Stored items:
──────────────────────────────

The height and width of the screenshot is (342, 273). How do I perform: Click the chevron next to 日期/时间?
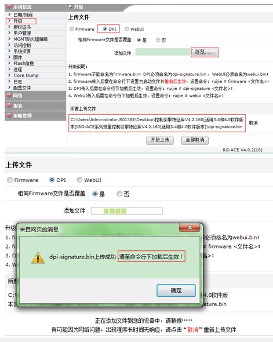[x=9, y=14]
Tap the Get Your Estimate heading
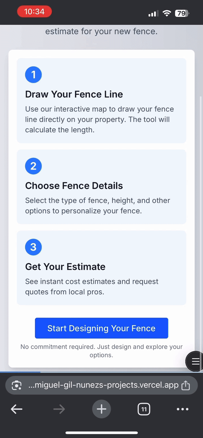 pyautogui.click(x=65, y=267)
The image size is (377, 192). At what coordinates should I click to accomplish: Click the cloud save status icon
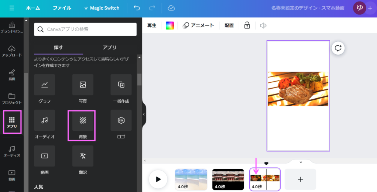(x=171, y=8)

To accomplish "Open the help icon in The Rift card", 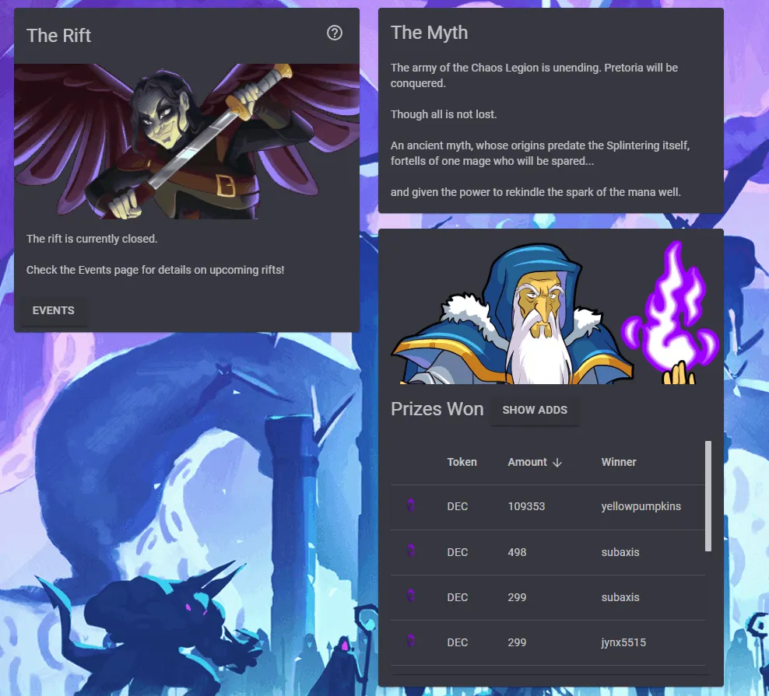I will [x=335, y=33].
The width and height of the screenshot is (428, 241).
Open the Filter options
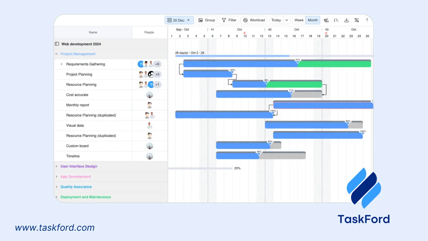point(229,20)
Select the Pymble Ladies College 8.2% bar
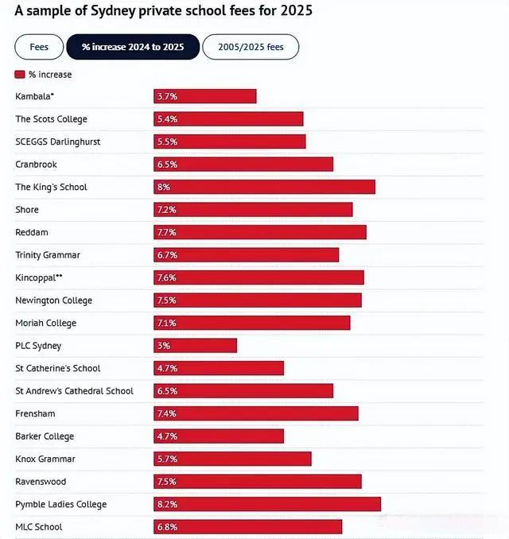Viewport: 509px width, 539px height. click(x=267, y=504)
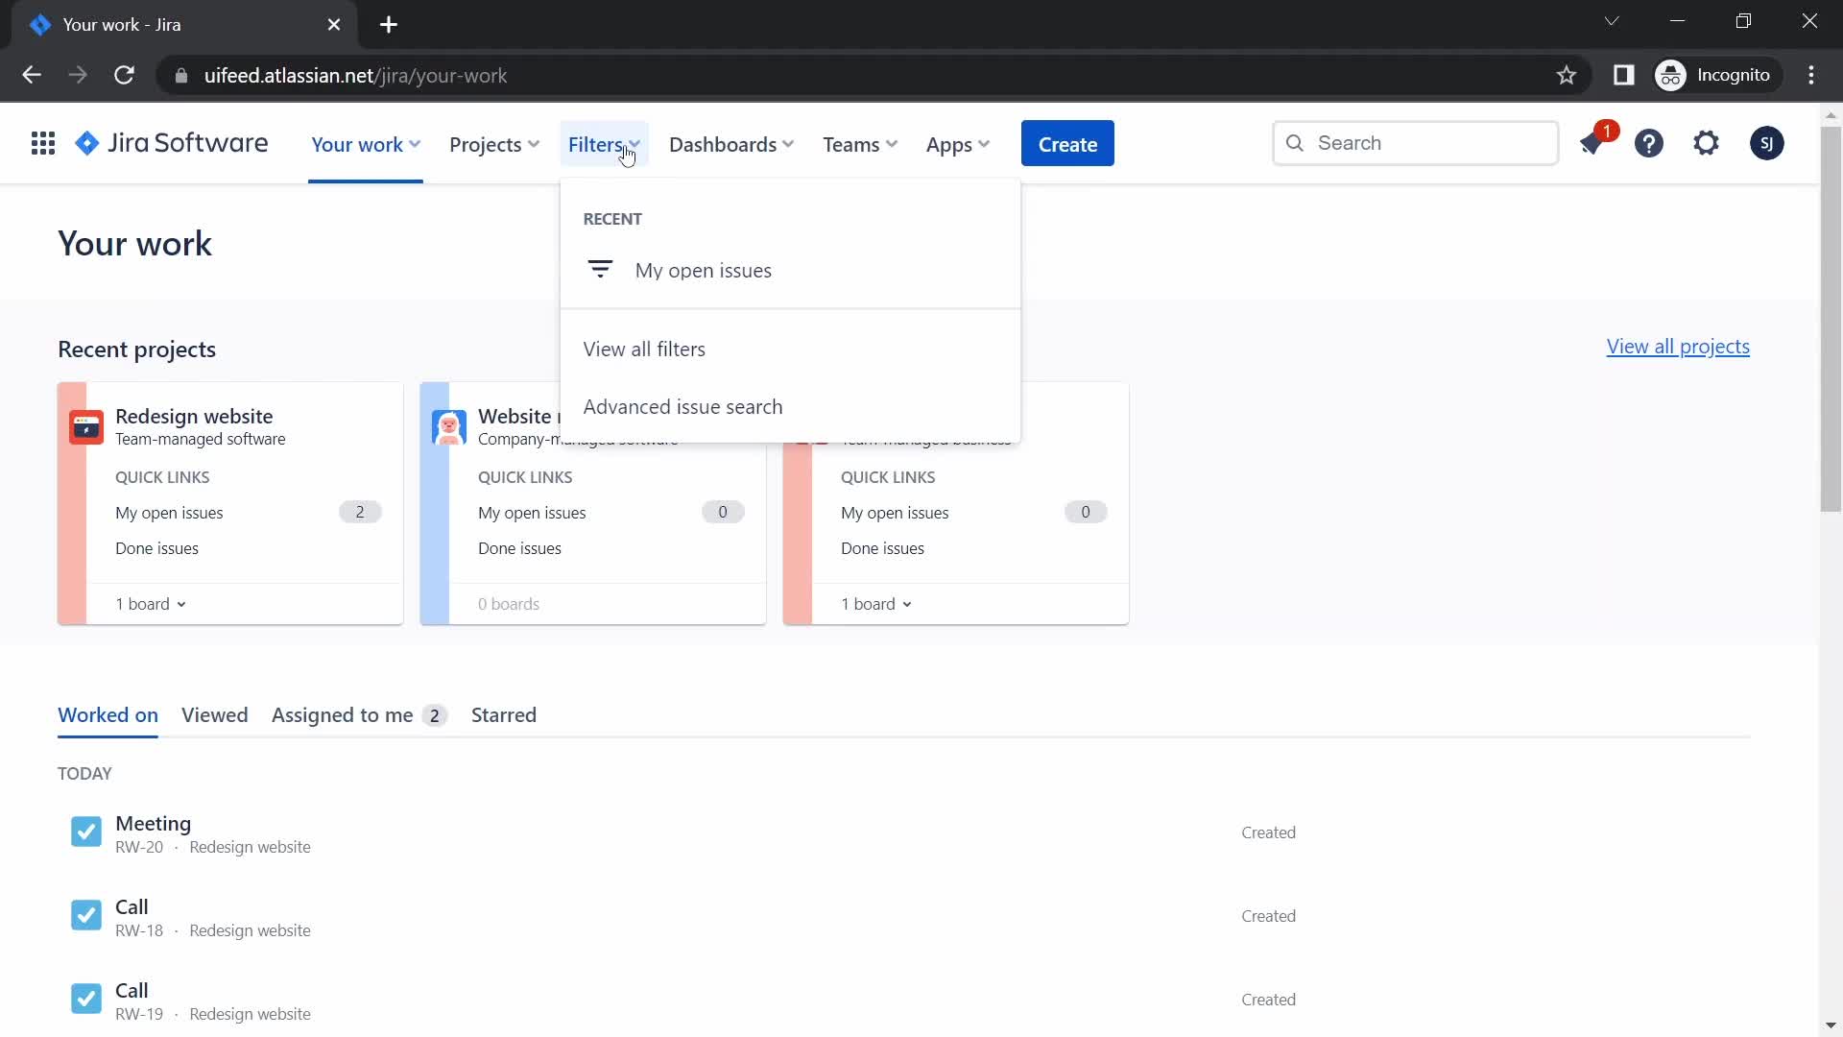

──────────────────────────────

Requirement: No pictures go in the copy. Retype exactly the lines from the one with "The width and" through the last line of the entries above, both included, and nothing more.

Answer for the task:
The width and height of the screenshot is (428, 241).
Open the Filter options
point(229,20)
Select the Pymble Ladies College 8.2% bar
Viewport: 509px width, 539px height. click(x=267, y=504)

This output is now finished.